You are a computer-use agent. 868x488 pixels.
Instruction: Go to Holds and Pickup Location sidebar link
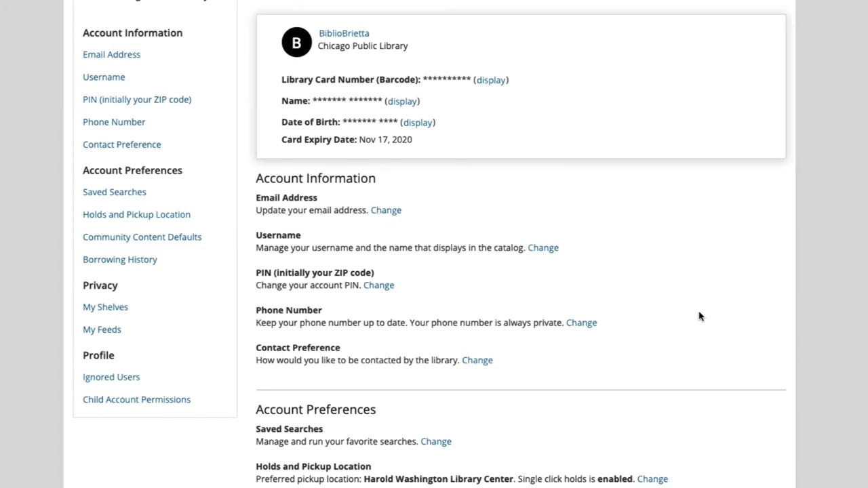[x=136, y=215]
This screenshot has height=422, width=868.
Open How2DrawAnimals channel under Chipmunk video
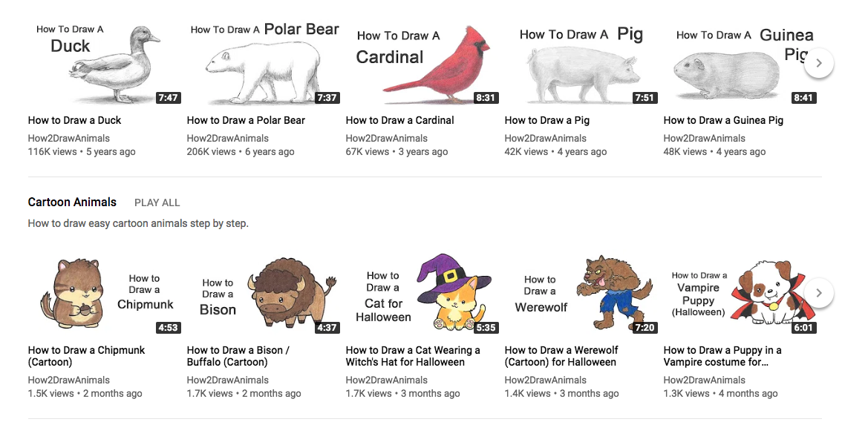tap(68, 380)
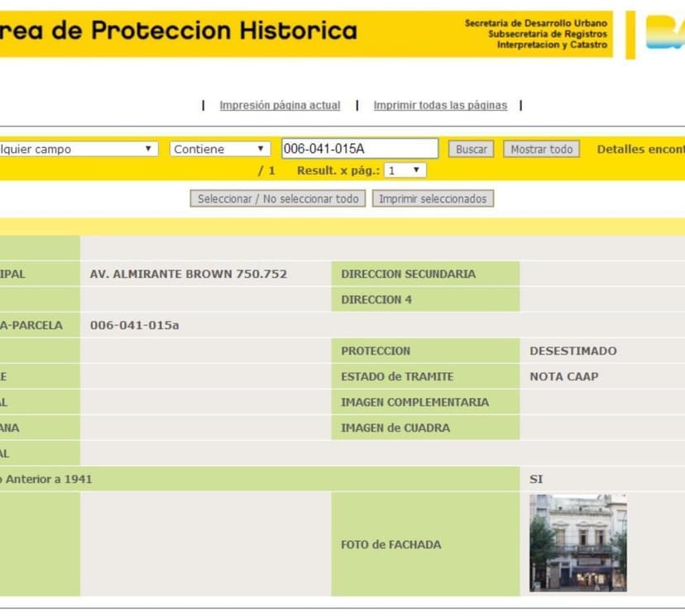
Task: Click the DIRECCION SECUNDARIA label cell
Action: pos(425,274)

* * *

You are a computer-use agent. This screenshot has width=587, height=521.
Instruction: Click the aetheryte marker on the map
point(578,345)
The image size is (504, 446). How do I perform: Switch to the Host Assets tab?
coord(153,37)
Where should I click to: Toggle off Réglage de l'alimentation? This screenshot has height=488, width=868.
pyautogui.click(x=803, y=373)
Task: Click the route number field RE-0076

PROBLEM TO SOLVE ▸ Scan the data for lines with the word "computer". Report only how many there are.

YOUR RESPONSE ▸ 2